It was to address these specific issues that Drik set up a small Email network in 1994. Our server was a used 286 computer, and the phone line was shared for voice, fax and data. We used Fidonet, and rang Amsterdam (our gateway to the Internet) only twice a day, but even that transformed the way we worked. Our clients included large and small NGOs, government ministers, western embassies, The World Bank, students, corporations, activists. There were frequent power cuts, the telephone lines didn’t always work, a thunderstorm destroyed most of our modems, and we ourselves were only semi-skilled. Still our network grew. And though we were paying our Dutch counterparts 30 cents per kilobyte for transmitting files, we were making the system pay. We setup fax gateways, and an Email club where more experienced users taught the others how to use Email to extract information from the net, how to compress files to save on transmission costs, and how to decode files that looked like garbled messages.

Our oldest user, photographer and writer Golam Kasem, had just turned 103 and had never seen a computer before. I would cycle over to his house in Indira Road with a printout of a message from his grandson in Canada and next day peddle up to collect his reply. I remember the frail old man, straightening up the computer printout and adjusting his thick glasses as he held the paper by his tungsten lamp. Bangladeshi feminist writer Taslima Nasreen received a death threat from Islamic fundamentalists and was charged with blasphemy by the Government. We needed to move quickly – to create national and international pressure so Taslima could come out of hiding to alert friends overseas, PEN (the international writers support group) and Amnesty International and the campaign took off. Our fragile network was working.

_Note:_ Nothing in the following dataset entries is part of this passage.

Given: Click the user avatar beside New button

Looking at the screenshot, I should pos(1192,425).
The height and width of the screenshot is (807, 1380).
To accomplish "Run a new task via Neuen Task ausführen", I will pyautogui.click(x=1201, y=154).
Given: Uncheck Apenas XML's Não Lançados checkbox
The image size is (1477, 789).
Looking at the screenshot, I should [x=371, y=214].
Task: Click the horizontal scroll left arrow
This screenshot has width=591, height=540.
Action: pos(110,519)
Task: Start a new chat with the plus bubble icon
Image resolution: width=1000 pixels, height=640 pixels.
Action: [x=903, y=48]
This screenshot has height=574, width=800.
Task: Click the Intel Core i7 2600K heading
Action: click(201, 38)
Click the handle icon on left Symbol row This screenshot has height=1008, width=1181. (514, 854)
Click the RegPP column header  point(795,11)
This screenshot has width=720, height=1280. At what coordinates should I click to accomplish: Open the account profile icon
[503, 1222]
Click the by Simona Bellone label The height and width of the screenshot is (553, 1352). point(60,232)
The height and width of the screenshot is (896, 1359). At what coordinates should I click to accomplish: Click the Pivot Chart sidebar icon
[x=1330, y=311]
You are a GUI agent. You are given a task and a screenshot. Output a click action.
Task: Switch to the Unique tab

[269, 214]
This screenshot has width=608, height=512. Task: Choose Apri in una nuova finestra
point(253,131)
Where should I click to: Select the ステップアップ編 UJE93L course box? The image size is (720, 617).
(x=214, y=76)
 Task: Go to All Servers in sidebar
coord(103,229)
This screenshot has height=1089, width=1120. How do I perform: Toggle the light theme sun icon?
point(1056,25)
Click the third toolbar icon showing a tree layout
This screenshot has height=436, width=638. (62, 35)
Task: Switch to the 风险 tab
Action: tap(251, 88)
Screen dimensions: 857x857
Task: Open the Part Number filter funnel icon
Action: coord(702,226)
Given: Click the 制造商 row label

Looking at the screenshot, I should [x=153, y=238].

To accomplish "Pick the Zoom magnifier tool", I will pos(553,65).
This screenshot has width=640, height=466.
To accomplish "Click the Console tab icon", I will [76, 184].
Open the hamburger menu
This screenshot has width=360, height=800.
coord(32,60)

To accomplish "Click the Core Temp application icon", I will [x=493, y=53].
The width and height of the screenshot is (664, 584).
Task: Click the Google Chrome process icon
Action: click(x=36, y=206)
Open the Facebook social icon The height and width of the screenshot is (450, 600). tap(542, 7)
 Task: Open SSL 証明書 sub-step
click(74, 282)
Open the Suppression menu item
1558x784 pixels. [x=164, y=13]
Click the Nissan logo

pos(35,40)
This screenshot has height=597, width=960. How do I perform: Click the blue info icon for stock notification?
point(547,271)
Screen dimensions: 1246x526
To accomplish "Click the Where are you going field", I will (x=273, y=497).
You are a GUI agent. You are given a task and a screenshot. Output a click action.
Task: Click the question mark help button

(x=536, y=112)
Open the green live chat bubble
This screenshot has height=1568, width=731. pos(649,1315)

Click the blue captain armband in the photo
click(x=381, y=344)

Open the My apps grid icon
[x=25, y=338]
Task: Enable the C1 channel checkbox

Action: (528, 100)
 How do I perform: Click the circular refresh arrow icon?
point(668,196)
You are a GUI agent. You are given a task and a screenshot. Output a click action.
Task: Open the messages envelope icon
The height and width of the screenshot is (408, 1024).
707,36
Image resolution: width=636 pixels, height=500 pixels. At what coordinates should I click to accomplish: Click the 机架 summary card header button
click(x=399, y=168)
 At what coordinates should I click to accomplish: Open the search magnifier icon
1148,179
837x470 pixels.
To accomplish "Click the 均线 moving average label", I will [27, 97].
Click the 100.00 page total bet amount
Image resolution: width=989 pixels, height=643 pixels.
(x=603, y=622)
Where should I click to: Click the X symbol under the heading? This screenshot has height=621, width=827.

There were other ways in which the technology was being used. The Daily Star newspaper set up a ‘Live from the Internet’ column. Readers who had no access to either computers or the Internet would write to the Star, which the newspaper would relay to Internet chat groups. The responses would get printed in the column. These hybrid off-line techniques became an important means for our communication. We setup electronic bulletin boards and a whole set of discussion groups sprang up. Important campaigns were initiated through these virtual conferences, and the network became a seat of resistance.

When full Internet services became available however, networks such as ours were quickly ditched. The government ignored us and gave permission only to large corporations and major NGOs. Interestingly, Grameen Bank, BRAC and Proshikha, three giant NGOs who used to get connectivity from us, set up their own ISPs. In Bangladesh, they owned the Internet. The conferences disappeared, and local networks that we had painstakingly setup rapidly vanished. We were being squeezed out of the market. Unable to compete at an economic level we found alternative means for providing support to our users.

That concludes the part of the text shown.